A Saulieu (Côte d’Or), autre stratégie, autre style avec la gamme épicerie fine Bernard Loiseau lancée en 2009. « Notre particularité par rapport aux autres, c’est que nous fonctionnons sur le principe du co-branding en mettant à l’honneur les meilleurs artisans de Bourgogne dans la continuité de mon père qui a toujours cherché à valoriser le travail des producteurs. Nous avons donc choisi les grands spécialistes dans chaque domaine pour créer des mariages de saveurs pointus. Il y a une véritable valeur ajoutée de notre part : toutes les recettes ont été créées par les équipes de Bernard Loiseau à travers notre comité d’experts du goût » détaille Berangère Loiseau, en charge du marketing au sein du groupe familial. Ce dernier a privilégié les partenariats locaux et appose son nom sur quelques 78 références produites par les artisans du territoire bourguignon (sur les 322 de la gamme épicerie fine et près d’un millier avec les arts de la table et livres) : moutardes et vinaigres Edouard Fallot et bières Belenium à Beaune, miels du Ruchers de Bourgogne, pain d’épices et bonbons Mulot & PetitJean, liqueurs Gabriel Boudier à Dijon, terrines par la société Terrines du Morvan à Onlay, jus de fruits Nectars de Bourgogne à Merceuil. Seule exception à la règle ? Le foie gras. Le comité maison (où figurent Dominique Loiseau, le chef exécutif Patrick Bertron, le chef pâtissier et le chef sommelier exécutif Eric Goettelmann) n’ayant rien trouvé de concluant dans la région, il s’est tourné vers l’Alsace d’où est originaire Dominique Loiseau. Cette dernière, insatisfaite par les crémants de la région qu’elle trouvait trop acides ou pas assez dans la minéralité, a même imaginé de toute pièce sa propre cuvée avec l’aide de la maison de vins Albert Bichot et du sommelier en chef du Relais Bernard Loiseau. Un projet qui a nécessité deux années de travail. A chacun son cœur de métier : le groupe Bernard Loiseau met au point le cahier des charges, valide les recettes et touche donc à ce titre des royalties sur les ventes. Charge au partenaire de produire et d’assurer la distribution. « C’est donnant-donnant » ajoute Berangère Loiseau. « Nous cherchions des experts et eux une capacité d’innovation en vue de créer des produits et recettes premium ».
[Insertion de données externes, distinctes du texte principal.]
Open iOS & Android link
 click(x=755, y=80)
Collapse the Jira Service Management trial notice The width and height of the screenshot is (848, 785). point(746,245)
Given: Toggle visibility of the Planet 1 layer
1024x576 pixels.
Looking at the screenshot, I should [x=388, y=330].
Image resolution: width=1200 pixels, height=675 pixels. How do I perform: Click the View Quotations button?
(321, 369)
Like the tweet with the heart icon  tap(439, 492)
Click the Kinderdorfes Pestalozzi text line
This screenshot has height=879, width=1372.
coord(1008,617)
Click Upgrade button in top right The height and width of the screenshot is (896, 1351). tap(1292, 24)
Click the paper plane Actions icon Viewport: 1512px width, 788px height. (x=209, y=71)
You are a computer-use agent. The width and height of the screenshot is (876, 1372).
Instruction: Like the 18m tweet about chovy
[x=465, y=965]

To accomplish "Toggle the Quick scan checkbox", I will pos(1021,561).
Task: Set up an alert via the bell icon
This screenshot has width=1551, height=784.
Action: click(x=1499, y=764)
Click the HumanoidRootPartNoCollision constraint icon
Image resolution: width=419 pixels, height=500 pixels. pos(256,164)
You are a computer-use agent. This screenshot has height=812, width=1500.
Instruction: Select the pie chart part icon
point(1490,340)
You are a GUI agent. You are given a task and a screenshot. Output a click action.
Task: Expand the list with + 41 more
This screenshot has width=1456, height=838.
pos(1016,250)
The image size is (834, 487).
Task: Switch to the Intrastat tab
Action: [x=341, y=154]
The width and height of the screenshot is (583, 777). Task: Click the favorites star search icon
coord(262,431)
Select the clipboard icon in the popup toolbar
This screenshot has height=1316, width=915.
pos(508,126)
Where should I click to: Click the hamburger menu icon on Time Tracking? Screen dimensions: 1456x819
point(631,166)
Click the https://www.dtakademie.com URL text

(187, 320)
En France, territoire où le groupe Bernard Loiseau commercialise majoritairement ses produits alimentaires, deux visions. En Côte-d’Or d’abord, les produits maison sont disponibles en supermarchés, un réseau de distribution jugé « cohérent avec l’attache bourguignonne ». Pas dans le reste du pays en revanche où le positionnement n’est pas le même. Hors des frontières, l’établissement a noué des partenariats avec les magasins Oddbins, chaîne de vins et spiritueux aux 48 points de vente au Royaume-Uni, Kintetsu au Japon, grands magasins situés dans la région du Kansaï ou encore en Allemagne, Autriche et Chine. Pour promouvoir son offre auprès de futurs partenaires étrangers, les équipes Bernard Loiseau s’associent régulièrement à des évènements spécifiques, ici au Salon du Bourget, là à l’ambassade du Canada à Paris. Les passagers Air France peuvent quant à eux découvrir les moutardes Loiseau-Fallot sur les vols en première classe. Pour 2017, les équipes Bernard Loiseau réfléchissent à des offres de cafés, thés et tartinables salés, la région étant riche en poissons d’eau douce. « La marque est porteuse, les produits sont très bons, les tarifs sympas, les acheteurs des Galeries Layafette étaient d’ailleurs surpris des prix que l’on pratiquait… Cela dit, l’épicerie fine n’a pas vocation à supplanter notre activité principale. On se concentre plutôt sur l’investissement dans le restaurant, les outils… » explique Bérangère Loiseau. Activité accessoire, l’épicerie fine génère déjà de coquettes sommes : plus d’un demi-million d’euros de chiffre d’affaires en comptant royalties et ventes de la boutique à Saulieu (qui comprend également quelques livres et arts de la table).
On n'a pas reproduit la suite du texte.